しかし共同創業者のSerena Geによると、最大の動機は金銭ではない。ソフトウェア開発のような高価値サービスにおいて、データ作業の報酬は常に従来の雇用関係よりもはるかに低いため、会社にとって最も重要な優位性はポジティブなユーザー体験である。

Geは、「私たちはこれを消費製品として扱い、データラベリング作業とは考えていません」と述べた。彼らは、興味を持ち、プラットフォームに登録したい人を惹きつけるために、どのように最適化すればよいかを多くの時間をかけて考慮している。

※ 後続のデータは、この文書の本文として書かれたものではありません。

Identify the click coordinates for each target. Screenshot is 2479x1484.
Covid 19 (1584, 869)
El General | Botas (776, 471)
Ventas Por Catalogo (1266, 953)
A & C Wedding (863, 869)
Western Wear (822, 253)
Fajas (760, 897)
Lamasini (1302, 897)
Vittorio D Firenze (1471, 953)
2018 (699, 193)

これは、トレーニング後のデータ需要がより複雑になる今こそ特に重要である。初期のモデルは単純なデータセットでトレーニングされていたが、今日のAI製品は複雑な強化学習環境に依存しており、それらは特定的かつ戦略的なデータ収集によって構築される必要がある。環境がさらに複雑になるにつれて、データ要求は量と質の両面でさらに厳しくなるため、このような高品質なデータ収集会社であるDatacurveにとって有利な条件となる可能性がある。

現在、Datacurveは早期の段階にあり、ソフトウェアエンジニアリング分野に焦点を当てているが、Geはこのモデルが金融、マーケティング、さらには医療分野にも適用可能であると述べている。

Geは、「私たちは現在、トレーニング後のデータ収集のためにインフラストラクチャを作り上げています。それぞれの分野での優れた人材を引きつけ、維持するためのものです」と説明している。